By Jasper Y. Arcalas & Jhoana L. Tuazon
CALLED the “Billion Dollar Bully” by San Francisco filmmaker Kaylie Milliken, American multinational firm Yelp Inc. said it is standing by its business model as the company began operations in the Philippines.
According to Vice President Mirriam Warren, they are “confident” about their “recommendation software,” a filtering system, against paid reviews.
“We’re pretty confident in the fact that the recommendation software that we’ve been employing on Yelp, which is a sophisticated algorithm that we’ve had pretty much since the inception of Yelp, works well against these sort of things that are against our terms of service [fake reviews],” Warren told the BusinessMirror. “So I’m not particularly frightened about that, and I believe enough on the capacity of our recommendation engine.”
Yelp utilizes recommendation software that examines reviews of Yelp users and recommends reviews that the system thinks to be trustworthy and helpful to its users based on three criteria: quality, reliability and user activity on Yelp, Warren explained.
Yelp has at least 77 million reviews to date, 71 percent of which are recommended by their recommendation software. And about 22 percent are not recommended, with 7 percent, or at least 5.4 million, removed from the application, according to the documents provided by Yelp.
“It’s an algorithm that is constantly changing, with some of our brightest and best engineers working on it. You know we have to work on it quite diligently to make sure that we are always one step ahead of [the] people who want to try to game the system,” Warren said during their Philippine launch in end-June.
In 2013 New York’s “Operation Clean Turf,” which aims to detect firms hiring fake reviewers for businesses, concluded with 19 companies slapped with fines totaling $350,000, according to a Fortune news report. Recently, the United Kingdom’s Competitions and Market Authority announced it is planning “an international project on online reviews and endorsement,” according to a BBC news report.

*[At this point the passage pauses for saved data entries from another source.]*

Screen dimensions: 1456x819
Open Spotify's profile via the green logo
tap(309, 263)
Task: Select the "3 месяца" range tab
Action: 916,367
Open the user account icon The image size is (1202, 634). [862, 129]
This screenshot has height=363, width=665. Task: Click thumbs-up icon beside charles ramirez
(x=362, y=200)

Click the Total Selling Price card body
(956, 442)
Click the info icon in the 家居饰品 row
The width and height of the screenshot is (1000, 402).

“Yes, as more consumers are basing their decisions on crowd-sourced reviews, there’s a greater incentive for businesses to cheat. And so far, the consequences have been extremely small, though the New York fines are a small step in the right direction,” Georgios Zervas said, coauthor of a research about Yelp’s realibility, said in an interview report found online.
According to the US Federal Trade Commission (FTC), it has received at least 2,000 complaints, mostly from small businesses, from 2008 to 2014, who criticized Yelp’s slow action on filtering out fake reviews. Earlier this year, Yelp said that the FTC did two investigations, but both were eventually closed, with no actions done against them.
“They tried to investigate and look into Yelp’s business practices and determine [the allegations, and] there was nothing that didn’t match up with the things that we have said here and elsewhere,” Warren said.
Warren assured advertisers will not get into the way of the reviews, even though they are maintaining a good relationship with them.
“All the reviews are taken in the same way. If you’re an advertiser, you don’t get any preferential treatment on the reviews, so advertising and reviews have no connection to one another. If you paid for advertising, you get advertising [that] doesn’t have bearing on the review.”
With its launch, Yelp has now opened for reviews for local business entities. It also has a page for local businesses to promote their store and advice users with their future promos and discounts.
Based on Google analytics, Yelp has 142 million visitors as of the first quarter of 2015.